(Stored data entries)
+===+

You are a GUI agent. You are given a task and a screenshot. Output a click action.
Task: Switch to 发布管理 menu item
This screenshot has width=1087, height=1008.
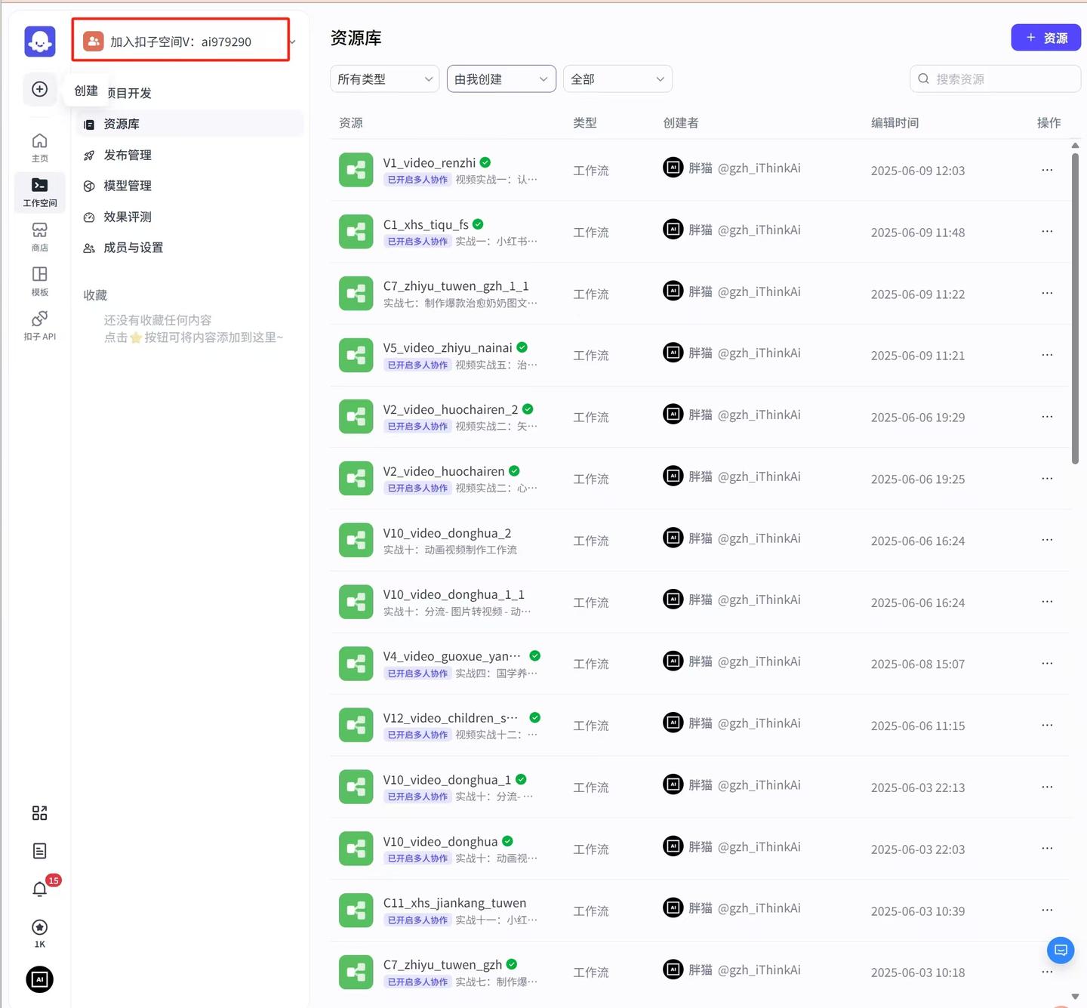(128, 155)
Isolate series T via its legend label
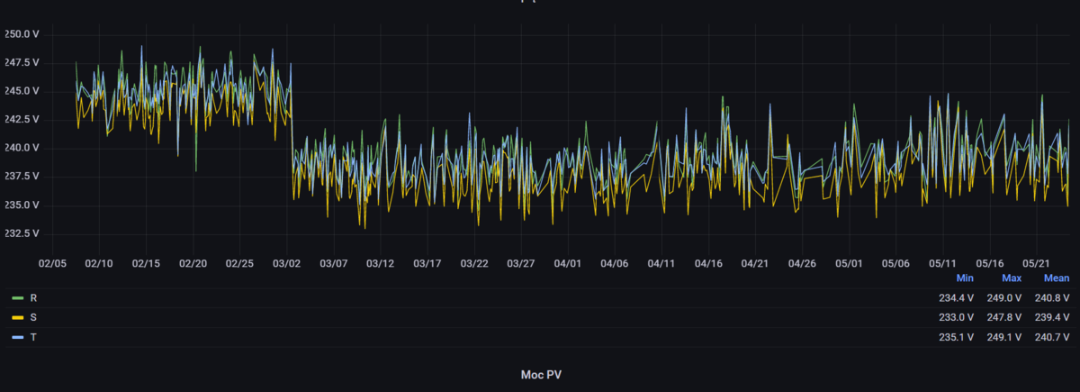The image size is (1080, 392). point(34,337)
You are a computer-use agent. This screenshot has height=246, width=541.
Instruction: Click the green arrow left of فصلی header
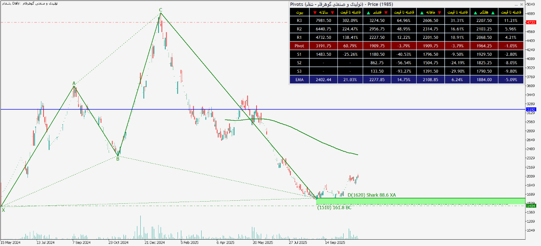coord(369,12)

+===+

Please reproduce the lines exactly from the one containing "Task: Switch to 发布管理 menu item" through the last line of the data above, and keep the pictures out.

### YOUR SOLUTION
Task: Switch to 发布管理 menu item
This screenshot has width=1087, height=1008.
(128, 155)
Isolate series T via its legend label
The image size is (1080, 392). point(34,337)
You are a computer-use agent. This screenshot has height=246, width=541.
Instruction: Click the green arrow left of فصلی header
coord(369,12)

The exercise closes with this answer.